New economic study shows combination of SNAP and WIC improves food security
Forty million Americans, including 6.5 million children, are food insecure, according to the U.S. Department of Agriculture, which means they do not have enough food for an active, healthy life.
Many rely on the Supplemental Nutrition Assistance Program (SNAP)—the largest food assistance program for low-income families—to help make ends meet. Still, 51.2 percent of households receiving SNAP benefits, commonly known as food stamps, were food insecure in 2016.
Given the extent of food insecurity, a team of Iowa State University economists developed a methodology to analyze potential redundancies between SNAP and the Special Supplemental Nutrition Program for Women, Infants and Children (WIC), the third-largest food assistance program in the U.S. Their research, published in the Southern Economic Journal, provides evidence that the programs are in fact complementary, not redundant. They found that participating in both SNAP and WIC compared to SNAP alone increases food security by at least 2 percentage points and potentially as much as 24 percentage points.
"Our findings can help policymakers design more efficient programs to meet food needs," said Helen Jensen, ISU professor emeritus of economics. "We know low-income families often participate in more than one food assistance program, and we find the combination of SNAP and WIC helps reduce food insecurity for participating households."
Challenges of measuring program effects
The programs are similar, but serve different needs. WIC covers specific foods to meet the nutritional needs of pregnant women and new mothers as well as infants and young children. Participants also receive nutrition counseling and referrals for health services, such as prenatal programs. In comparison, eligible households can use SNAP benefits to buy most food items. All households included in the study were potentially eligible for both programs, but they chose whether or not to participate.

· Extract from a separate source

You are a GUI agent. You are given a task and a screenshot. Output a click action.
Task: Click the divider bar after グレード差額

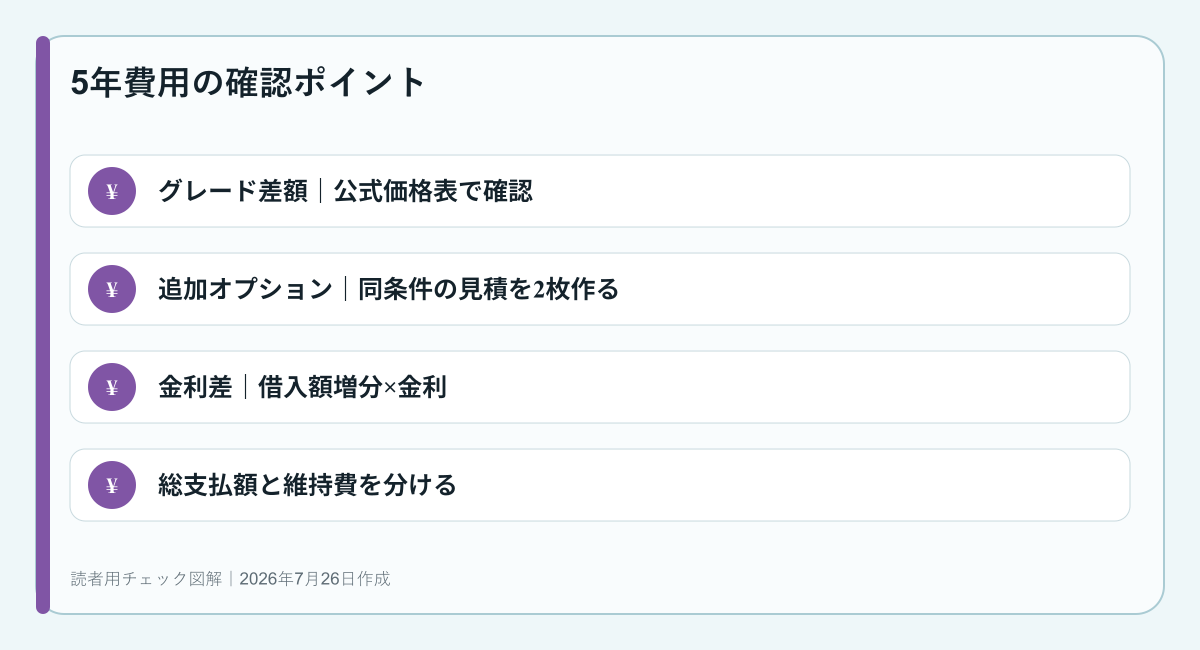[321, 191]
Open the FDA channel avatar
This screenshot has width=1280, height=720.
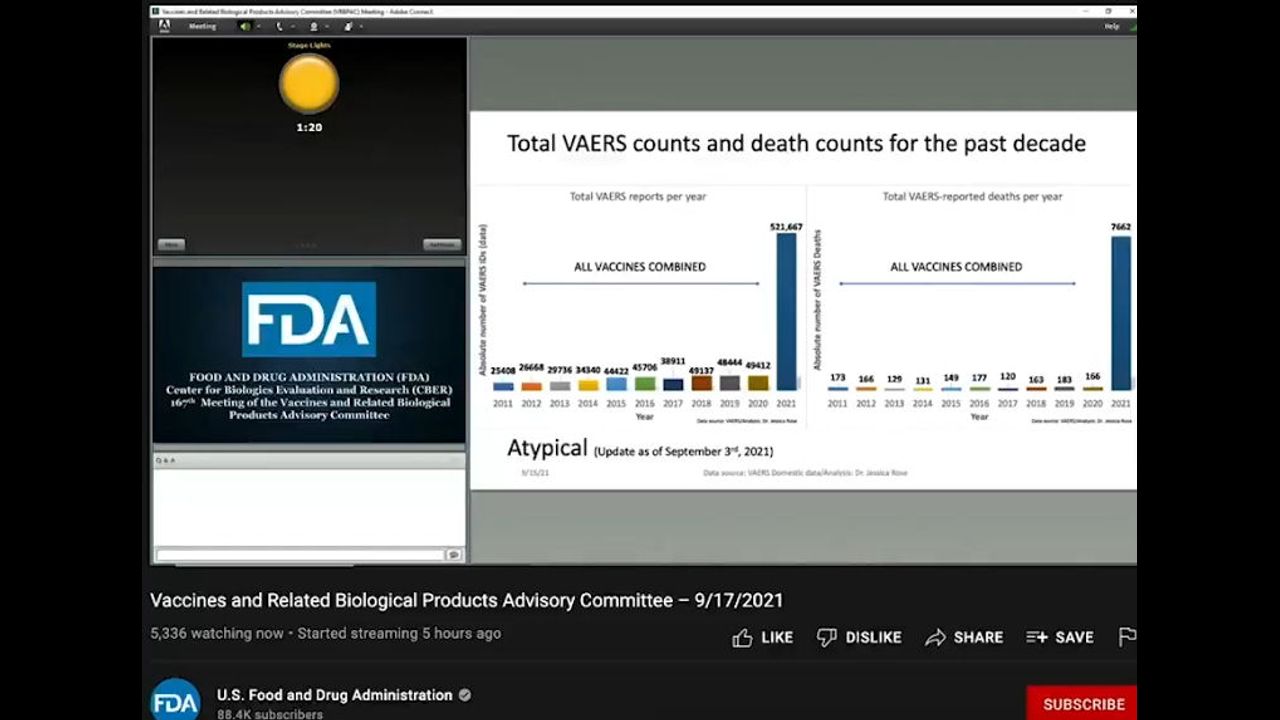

This "self-selection" is one reason it is difficult for researchers to ascertain whether a program causes a change in food insecurity. WIC and SNAP benefits are not randomly assigned, so any differences in food security outcomes between participants and nonparticipants could be due to actual causal impacts of the programs or unobserved differences between households that apply for benefits and those that do not.
If households at greatest risk of becoming food insecure are most likely to apply—for example, in the case of a job loss—it might falsely appear the programs are ineffective in alleviating food insecurity, the researchers said. In fact, while participants may be less food secure than eligible nonparticipants, participants may still be more food secure than they would have been in a world without the programs.
Another challenge for researchers is that households are known to systematically underreport benefits, often because they don't want to admit they are receiving government assistance.
"For these reasons, traditional econometric methods lead to misleading estimates," said Oleksandr Zhylyevskyy, associate professor of economics. "With that in mind, we developed a methodology that allows us to more accurately measure the true effects of WIC and SNAP."
The researchers applied their methodology to data from the USDA's National Household Food Acquisition and Purchase Survey or FoodAPS, which provides self-reported household participation in SNAP and WIC and validated data for SNAP participation. The study included 460 households that were income-eligible for both programs. They were surveyed for one week.
On average, these households were families of four with two children, one under the age of 6. The average monthly income was about $1,600. More than 75 percent rented a home or apartment, 26 percent did not own or lease a vehicle and 11 percent had used a food pantry within the past 30 days.
FoodAPS matched survey responses about SNAP participation with official administrative records to identify response errors, but no similar verification was available for WIC. The ISU researchers say the new methodology was specifically designed to handle this type of scenario in which researchers can corroborate answers for some survey questions, but not others.
"Our goal was to strike a balance between making assumptions that are weak enough to be credible, but strong enough to be informative," said Brent Kreider, professor of economics. "Policymakers may ask whether these programs actually work or merely increase government spending without reducing food insecurity. We find WIC helps even when SNAP is already in place."